About Us
Tamara Burchette was depressed about losing her job. So she found a creative way to pull herself out of her funk: She joined a dance team.
“It’s called the Louisiana Ladies,” says Tamara, who is 56 and lives in Slidell, Louisiana. “We perform in parades and charity events. I’m not a dancer, but they took everyone who tried out. We encourage each other at all ages, and I’m not even the oldest one!”
Encouragement was exactly what Tamara needed when the company she had been with for more than a decade was bought. “The new owners brought in their own people and got rid of us. It was awful,” she remembers.

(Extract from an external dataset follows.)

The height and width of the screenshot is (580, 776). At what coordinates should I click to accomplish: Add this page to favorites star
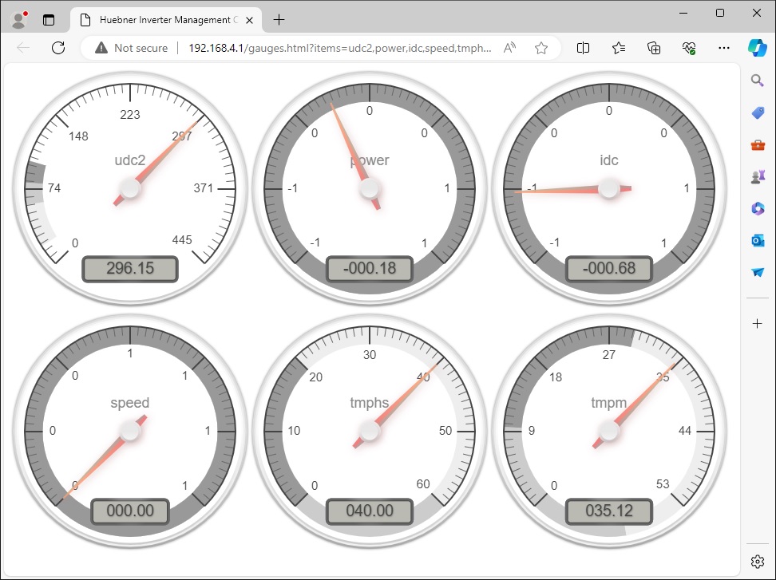541,48
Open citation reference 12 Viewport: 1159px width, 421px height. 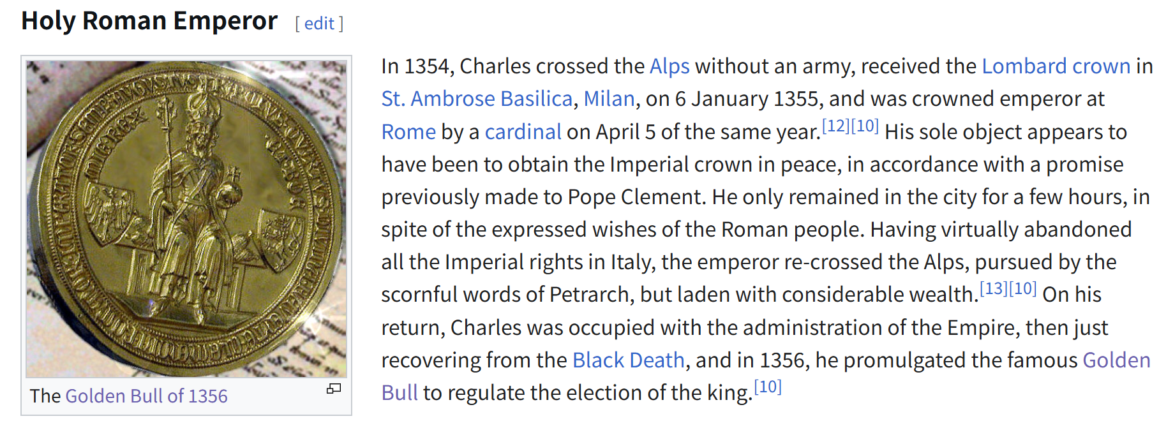[836, 126]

Dancing helped her cope with the loss, but she knew she had to find another job.
Tamara, who grew up in Pascagoula, Mississippi, is no stranger to job hunting; in fact, she’s been working full-time jobs since she was 19. She had planned to go to college and study design, but when her son was born just after her high school graduation, those plans had to change.
She found a position as a buyer for a construction project, where she was the only woman in the office — and the only employee with a baby in tow. “I had to bring him with me,” she says. “I remember carting him around the office in his car seat.”

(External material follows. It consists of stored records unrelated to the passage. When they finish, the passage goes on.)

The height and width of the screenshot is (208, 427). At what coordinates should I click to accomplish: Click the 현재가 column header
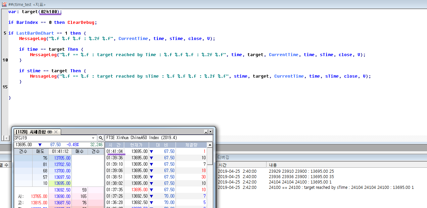coord(137,145)
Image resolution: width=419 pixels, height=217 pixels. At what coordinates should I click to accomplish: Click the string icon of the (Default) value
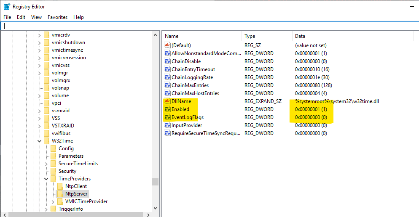click(167, 45)
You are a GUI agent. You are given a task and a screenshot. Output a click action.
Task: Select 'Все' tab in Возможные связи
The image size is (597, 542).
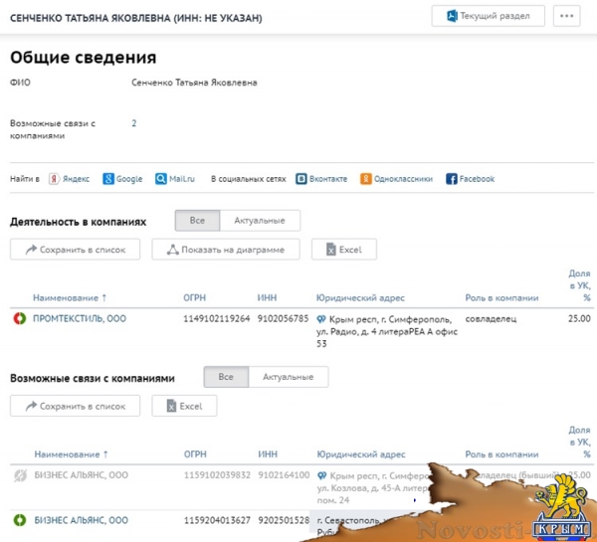[226, 378]
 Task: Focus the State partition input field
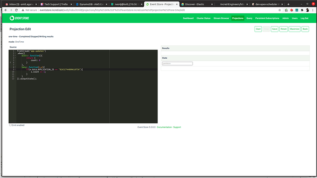click(177, 64)
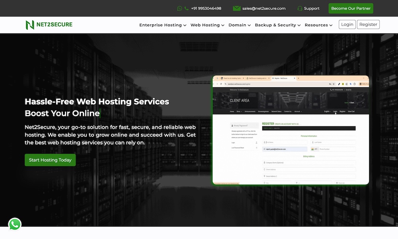
Task: Click the green phone icon
Action: coord(187,8)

Finding a new job at 56 was different, though, and Tamara was unsure of what to do next. She visited Tri-Parish Works, the local employment office. The career specialist there told her about AARP Foundation’s BACK TO WORK 50+, which provides unemployed older workers with a suite of tools and coaching resources to help them compete with confidence for today’s high-quality, in-demand jobs. Tamara signed up right away.
“I went to all the meetings and learned everything I could,” she says. “The classes are so well designed. They teach you exactly what you need to do, step by step: interviewing, keywords to use for your skills, how to dress, what to include on a résumé. Everything you need to know.”
Navigating a job search in her 50s was intimidating, but BACK TO WORK 50+ helped Tamara update her digital literacy skills. “I had to relearn the computer,” she says. “Everything is online now — unemployment, job search, everything!” She learned the importance of active and accessible social media accounts. “Even though you don’t think so, people are looking at you online. When I was growing up, you didn’t worry about that stuff.”